In the records below, write out word for word every line from the one with "Task: Copy the" through the one with "Action: 984,308", both included. Leave the pictures out.

--- START Records to use ---

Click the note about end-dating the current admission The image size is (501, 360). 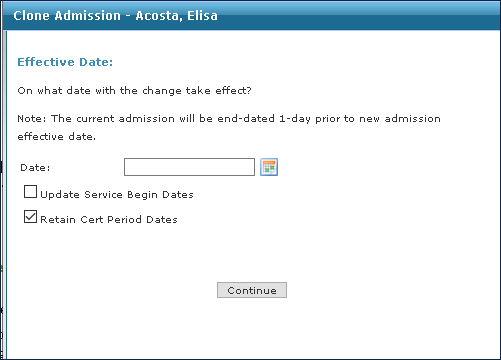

--- END Records to use ---
--- START Records to use ---

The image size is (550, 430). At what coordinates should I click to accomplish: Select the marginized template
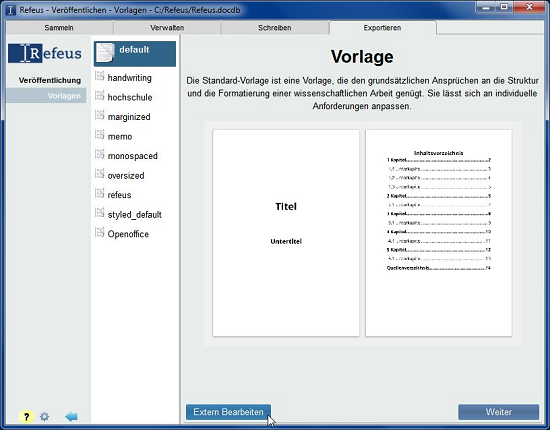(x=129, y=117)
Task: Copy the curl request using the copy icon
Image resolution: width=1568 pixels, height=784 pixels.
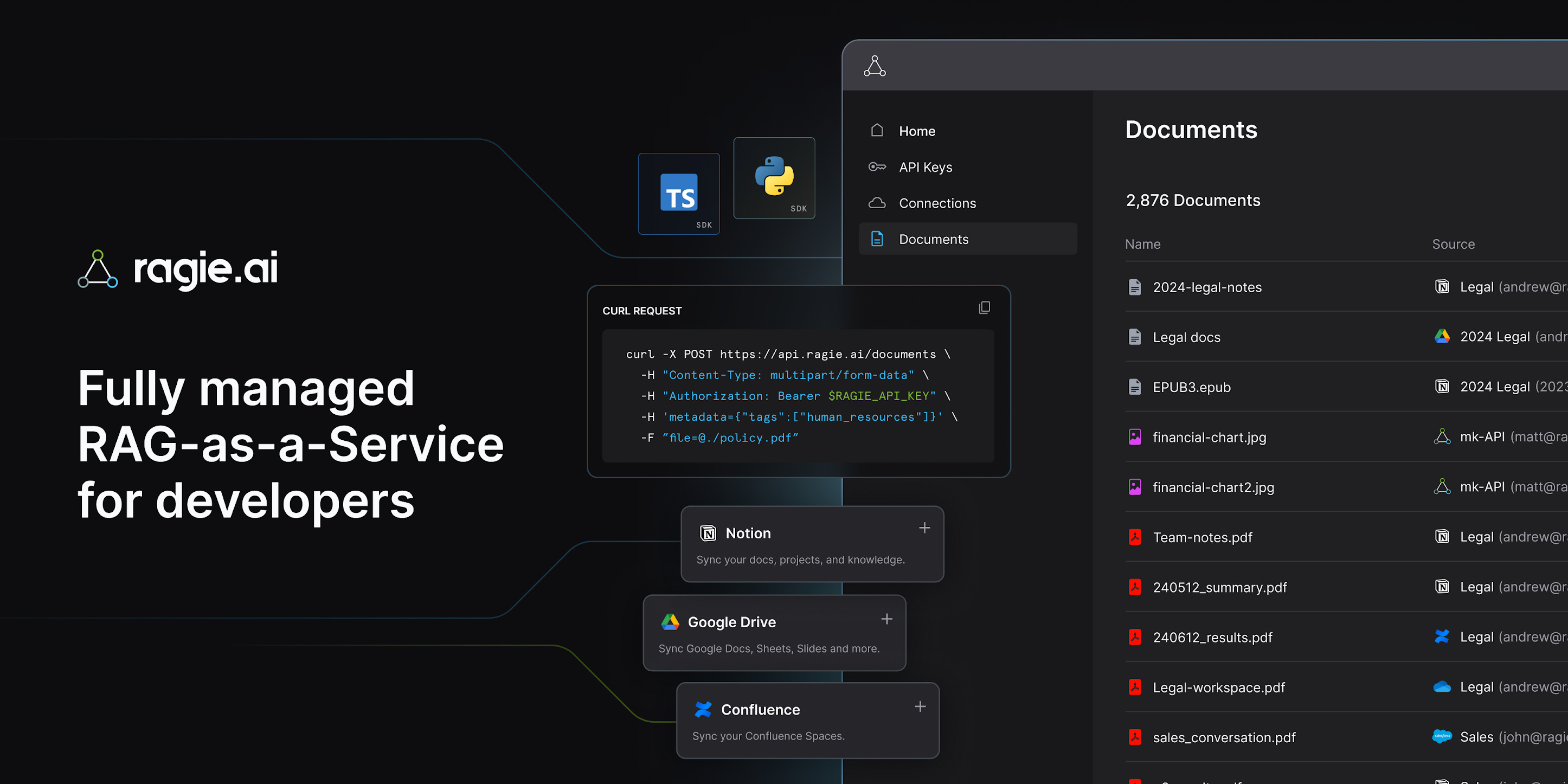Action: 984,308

--- END Records to use ---

▶ **Response for this exercise**:
Task: Copy the curl request using the copy icon
Image resolution: width=1568 pixels, height=784 pixels.
Action: 984,308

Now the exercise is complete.